- Exercise 1
According to the crossword review, which two answers sit symmetrically in the grid?
- Exercise 2
Continue the crossword review from the point where it ends.
───── Text
Friday, January 25, 2008
Relative difficulty: Medium
Woo hoo, new Quarfoot! It feels as if it's been a while. In some ways, I wish that the puzzle author's name were hidden until I completed the puzzle - I really think it affects my mindset. If I see Bob Klahn, I can feel my insides clenching. Ditto Byron Walden (both Great constructors, just ... harrowing; I like them the way I imagine people like scary movies or roller coasters). Seeing Quarfoot's name automatically raises my expectations, such that I am perhaps no longer as blown away as I used to be by his puzzles because I've seen such amazing things in the past. That said, I still found this puzzle quite impressive. It had that peppy combination of contemporary and old-fashioned, with lots of colloquial expressions and unexpected letter combinations. I have more frowny faces on my annotated puzzle than I normally do for a Friday, but these are mainly clue quibbles, I think. Let's see.
Quarfoot almost always has a splashy 1A, and today is no exception. The Iraq War has largely been an international disaster, but it has been a boon for constructors of crosswords, who have found all kinds of exotica suddenly in-the-language and therefore permissible in the grid. I've seen AL JAZEERA and AL ZARQAWI in the past year, and today I get the less Scrabbly but no less unusual SADR CITY (1A: War-torn Baghdad suburb). Had the CITY part before I ever saw the clue, so it was easy. I started the puzzle at EL NIÑO (16A: Weather Channel topic) which gave me the "L" for ELM (10D: _____ bark beetle - a guess, but what else was it going to be?). That gave me the "M" for 18A: Key that doesn't include 58-Across (E major), which I absolutely did not know, but I knew enough to write an -OR at the end and then consult 58-Across, where I found 58A: It's almost a B, scorewise - I know enough about music to know that B is the equivalent of a C-flat, but "almost"? How can a note "almost" be another note? The only reasonable response here ended up being the right one: A SHARP. Very, very nice that A-SHARP and E MAJOR are symmetrical in the grid. I also like A SHARP over ITUNES (62A: Apple application), as it's a very familiar combination to me - A SHARP who listens to his ITUNES every day (even as I write this, in fact).
──────────
───── Extracted information
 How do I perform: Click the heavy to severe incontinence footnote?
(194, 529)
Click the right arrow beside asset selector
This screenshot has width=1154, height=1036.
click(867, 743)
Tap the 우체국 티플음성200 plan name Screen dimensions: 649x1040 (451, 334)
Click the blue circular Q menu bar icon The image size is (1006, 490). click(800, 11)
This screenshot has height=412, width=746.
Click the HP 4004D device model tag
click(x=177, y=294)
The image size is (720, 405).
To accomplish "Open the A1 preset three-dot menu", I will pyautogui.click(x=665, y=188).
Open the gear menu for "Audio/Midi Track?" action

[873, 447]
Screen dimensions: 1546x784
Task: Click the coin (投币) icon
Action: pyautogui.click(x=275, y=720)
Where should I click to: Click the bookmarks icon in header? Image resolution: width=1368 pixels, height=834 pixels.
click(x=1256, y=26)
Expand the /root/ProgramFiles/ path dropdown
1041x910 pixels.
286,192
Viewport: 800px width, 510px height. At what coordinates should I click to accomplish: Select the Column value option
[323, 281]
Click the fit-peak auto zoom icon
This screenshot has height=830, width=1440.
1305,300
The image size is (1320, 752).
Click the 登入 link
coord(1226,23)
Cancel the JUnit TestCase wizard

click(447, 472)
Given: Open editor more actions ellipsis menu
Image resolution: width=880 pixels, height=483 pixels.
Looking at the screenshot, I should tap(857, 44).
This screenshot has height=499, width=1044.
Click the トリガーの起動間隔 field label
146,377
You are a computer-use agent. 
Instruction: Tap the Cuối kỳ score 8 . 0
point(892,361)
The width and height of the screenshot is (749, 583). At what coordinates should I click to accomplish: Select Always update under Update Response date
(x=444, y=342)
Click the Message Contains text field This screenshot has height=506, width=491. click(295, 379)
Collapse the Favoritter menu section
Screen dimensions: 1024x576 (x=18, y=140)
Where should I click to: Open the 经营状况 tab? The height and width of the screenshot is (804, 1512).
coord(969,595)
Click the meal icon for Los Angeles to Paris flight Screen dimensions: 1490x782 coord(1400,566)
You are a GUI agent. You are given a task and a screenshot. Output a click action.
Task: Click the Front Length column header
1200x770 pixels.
──────────
- Exercise output 1
A SHARP and E MAJOR.

- Exercise output 2
My biggest problem today was in the San Francisco area of the puzzle, where I got completely spooked by a mysterious city (!): 41A: Onetime Serbian capital (nis). NIS!? Yikes. Until I looked it up (after I finished the puzzle, duh), I thought "capital" meant "currency." But no, it's an actual place - birthplace of Constantine the Great, in fact. Who knew? (please don't tell me you did). Not having spent much time in Manhattan, I also got spooked by 37A: Part of Manhattan's Alphabet City (Avenue C), which sat right atop NIS. The Downs were not helping, especially 2D: It forbids religious tests for political office (Article VI) - ARTICLE was easy enough, but that Roman numeral could have been anything as far as I was concerned. Thankfully, I convinced myself that 1936 was not in fact too early to be part of MEL OTT's career (31A: 1936 N.L. leader in slugging percentage), and that whole section subsequently opened up. Love seeing OTT (crosswordese) given the full-name treatment, btw. I was horribly flummoxed by 24D: Word in some British place names (Upon) - I had the "U" and could barely think of any English word that could fit there, let alone one that would be appropriate to the clue. Of course in retrospect the answer seems obvious.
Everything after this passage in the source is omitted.